Problem — Word for word, set down the records and skip each picture.

Given entries —
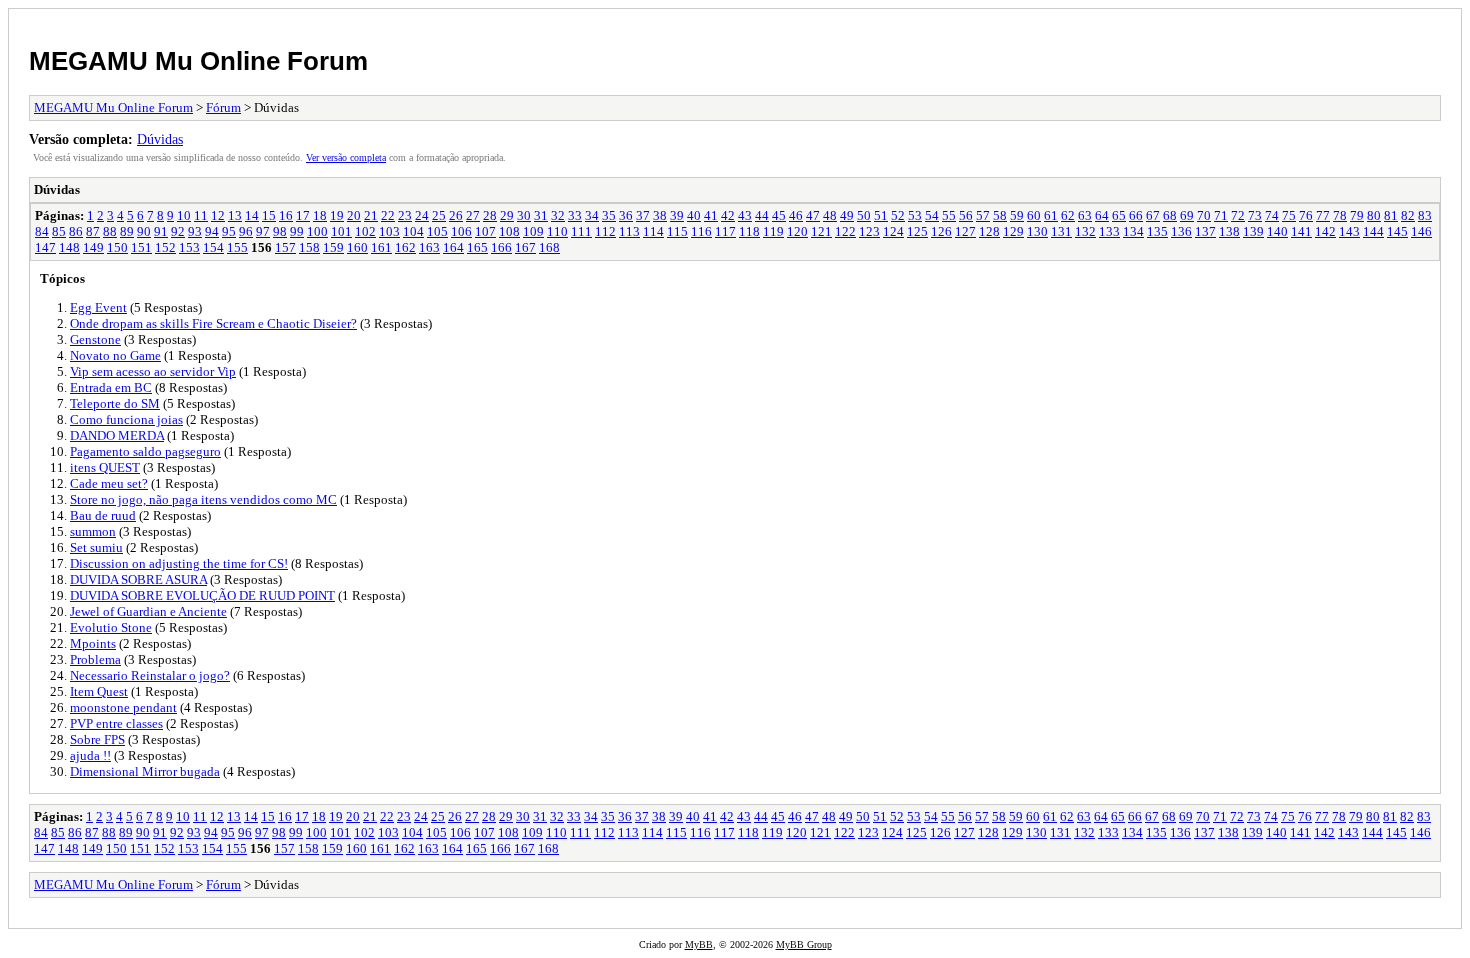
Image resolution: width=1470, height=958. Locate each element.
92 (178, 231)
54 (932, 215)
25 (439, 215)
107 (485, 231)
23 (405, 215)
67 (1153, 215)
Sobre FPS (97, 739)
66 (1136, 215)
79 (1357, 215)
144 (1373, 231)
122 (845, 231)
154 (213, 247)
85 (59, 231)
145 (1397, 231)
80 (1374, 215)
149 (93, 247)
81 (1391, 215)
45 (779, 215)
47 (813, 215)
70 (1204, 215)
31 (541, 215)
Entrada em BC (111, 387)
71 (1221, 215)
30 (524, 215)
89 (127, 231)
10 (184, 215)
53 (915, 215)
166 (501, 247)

Solution to the problem —
Image resolution: width=1470, height=958. Locate each element.
92 (178, 231)
54 (932, 215)
25 (439, 215)
107 (485, 231)
23 (405, 215)
67 (1153, 215)
Sobre FPS (97, 739)
66 (1136, 215)
79 (1357, 215)
144 (1373, 231)
122 (845, 231)
154 (213, 247)
85 (59, 231)
145 (1397, 231)
80 (1374, 215)
149 (93, 247)
81 (1391, 215)
45 (779, 215)
47 (813, 215)
70 (1204, 215)
31 (541, 215)
Entrada em BC (111, 387)
71 (1221, 215)
30 (524, 215)
89 (127, 231)
10 (184, 215)
53 (915, 215)
166 (501, 247)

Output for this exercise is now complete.